Pigeon crowdsourced transit app experiment is shutting down

Google is notorious for making experiments that it eventually shuts down, regardless of the popularity of said experiment. That's especially true with apps or software where the investment and costs are far lower than with physical products. Of late, however, Google has mostly relegated those app experiments to its Area 120 skunkworks team and it is indeed permanently shutting down one such project but not exactly on a whim.
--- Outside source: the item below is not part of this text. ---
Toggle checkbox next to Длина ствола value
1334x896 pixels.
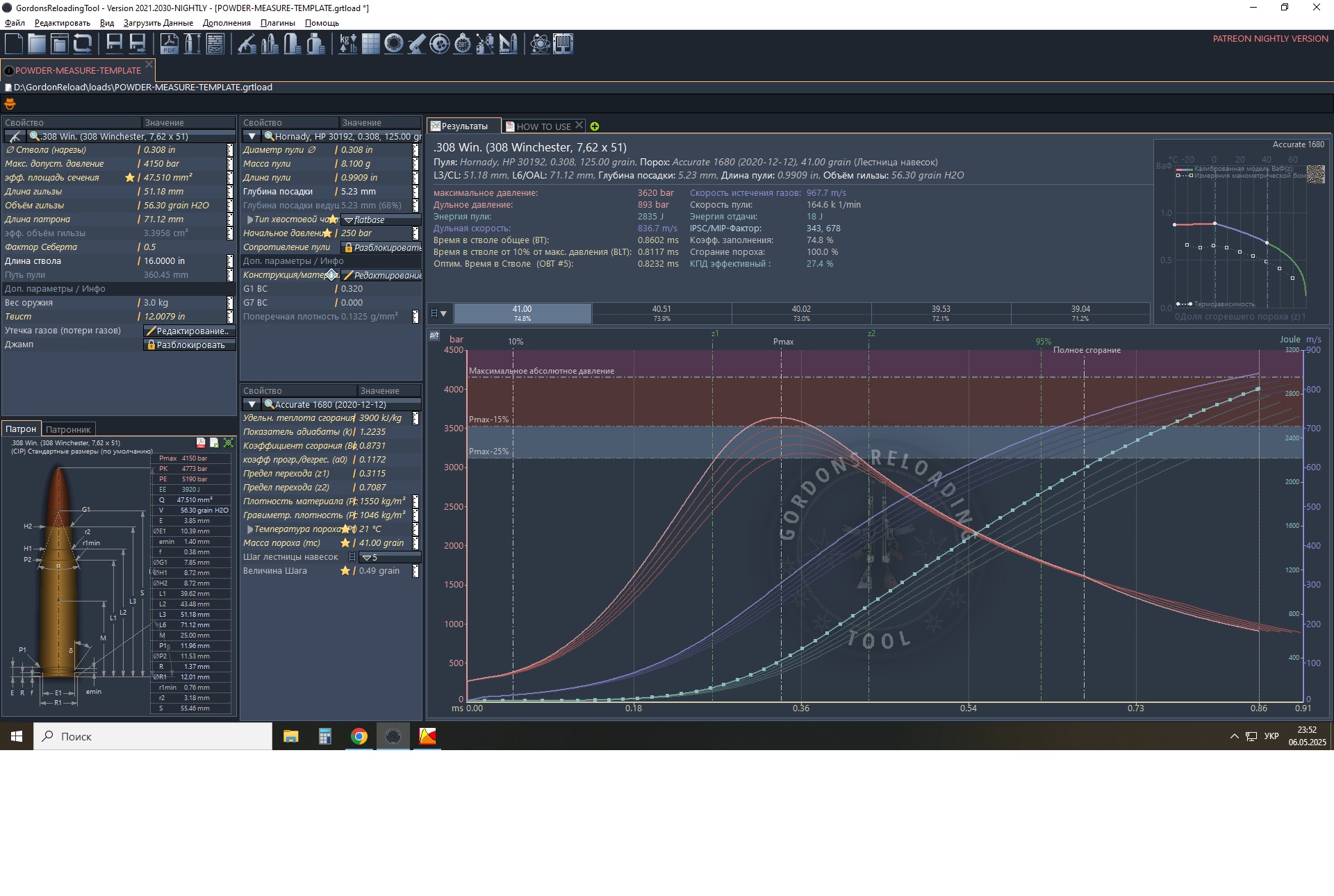pyautogui.click(x=230, y=261)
Google's Area 120 launched Pigeon half a year ago to do what transport systems or apps able to do, especially in reel-time. In a nutshell, the app allows commuters to communicate with others the various states and conditions of trains and buses, alerting them of potential delays, congestion, and other factors that could affect their travel time. It's pretty much like a Waze's crowdsourced reporting except applied to public transportation.

Public transportation, however, has been significantly less stable and less consistent these days all thanks to COVID-19 countermeasures. Some places have put public transit on hold or have limited passenger capacity to implement physical distancing practices. In other words, there isn't much sense for Pigeon to keep operating.

The sad part for Pigeon's users, however, is that Area 120 doesn't have any plans to resume the app once public transportation is back on track. It gives no explanation why other than it's a normal occurrence with Area 120 experiments. Few ever live on to become more permanent apps.

One thing Pigeon users should take note of is that all their data will be permanently deleted on July 24, 2020. If they ever wanted a copy of the data the app collected on them, they should do so from the app before it shuts down on June 24.